Due to the glass slab, the object shifts closer to the mirror by a distance d. The general formula to find this distance d is, $d=(1-\dfrac{1}{n})t$. Therefore, $d=(1-\dfrac{1}{1.5})3cm\Rightarrow d=(\dfrac{0.5}{1.5})3cm\Rightarrow d=1cm$.

Therefore, the object shifts forward by 1cm due to the glass slab. Hence, the distance${{O}_{1}}P$ is 20cm.

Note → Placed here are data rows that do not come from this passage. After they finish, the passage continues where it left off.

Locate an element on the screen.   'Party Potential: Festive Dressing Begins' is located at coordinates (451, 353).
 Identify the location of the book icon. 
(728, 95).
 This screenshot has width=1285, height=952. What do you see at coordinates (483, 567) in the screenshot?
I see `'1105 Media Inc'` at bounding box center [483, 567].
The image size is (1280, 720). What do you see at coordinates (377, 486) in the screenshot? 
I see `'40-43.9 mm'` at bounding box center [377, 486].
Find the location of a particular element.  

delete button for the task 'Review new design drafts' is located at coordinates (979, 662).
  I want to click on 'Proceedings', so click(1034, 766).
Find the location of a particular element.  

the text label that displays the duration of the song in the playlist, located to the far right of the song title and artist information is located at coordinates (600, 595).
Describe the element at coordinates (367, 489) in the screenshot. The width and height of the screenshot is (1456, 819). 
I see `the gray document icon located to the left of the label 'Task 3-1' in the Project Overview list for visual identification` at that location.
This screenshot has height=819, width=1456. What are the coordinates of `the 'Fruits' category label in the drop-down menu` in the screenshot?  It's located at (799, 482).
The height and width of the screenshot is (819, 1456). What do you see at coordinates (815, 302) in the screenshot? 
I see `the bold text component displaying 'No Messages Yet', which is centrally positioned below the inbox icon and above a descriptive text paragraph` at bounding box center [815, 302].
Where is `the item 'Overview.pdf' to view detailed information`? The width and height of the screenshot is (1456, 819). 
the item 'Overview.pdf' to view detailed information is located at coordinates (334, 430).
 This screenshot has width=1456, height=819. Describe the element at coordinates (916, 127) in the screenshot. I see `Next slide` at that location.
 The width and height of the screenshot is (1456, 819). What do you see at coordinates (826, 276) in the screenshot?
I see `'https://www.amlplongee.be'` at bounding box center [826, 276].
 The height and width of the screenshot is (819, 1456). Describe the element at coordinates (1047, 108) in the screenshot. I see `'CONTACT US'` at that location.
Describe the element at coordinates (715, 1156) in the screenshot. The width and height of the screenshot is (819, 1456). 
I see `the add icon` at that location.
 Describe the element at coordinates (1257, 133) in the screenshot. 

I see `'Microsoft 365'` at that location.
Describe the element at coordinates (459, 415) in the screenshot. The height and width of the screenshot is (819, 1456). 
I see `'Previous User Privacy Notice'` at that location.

Now, to find the image distance, we will use the mirror formula for concave mirror, which is, $\dfrac{1}{v}+\dfrac{1}{u}=\dfrac{1}{f}$. Here, the object distance will be the updated objected distance, that is u=20cm. To find the focal length, we will use the general formula using the radius of the mirror. $f=\dfrac{R}{2}\Rightarrow f=\dfrac{10cm}{2}\Rightarrow f=5cm$. However, both object distance and focal length will be negative, since they are on the left of the mirror and by convention the ones on the left are negative. Hence, putting in these values and conditions into the mirror formula, we get, $\dfrac{1}{v}+\dfrac{1}{-20}=\dfrac{1}{-5}\Rightarrow \dfrac{1}{v}=\dfrac{1}{-5}-\dfrac{1}{-20}\Rightarrow \dfrac{1}{v}=\dfrac{-3}{20}\Rightarrow v=\dfrac{-20}{3}cm$. Hence, the image distance is equal to -6.67cm or 6.67cm to the left of the mirror.

However, the ray will again pass through the glass slab. This will induce an additional distance of 1cm to the original path. Hence, the updated final image distance from the mirror is 6.67+1=7.67cm.

Note:
The initial ray from the object upon hitting the glass slab, makes an angle (i) with it. This is the incident angle that it makes with the glass slab will be the same corresponding angle with which it will leave the glass slab. Hence, upon retracing the ray emerging from the glass slab back towards the object, we see that the rays are parallel to each other. This is an important property of glass slab.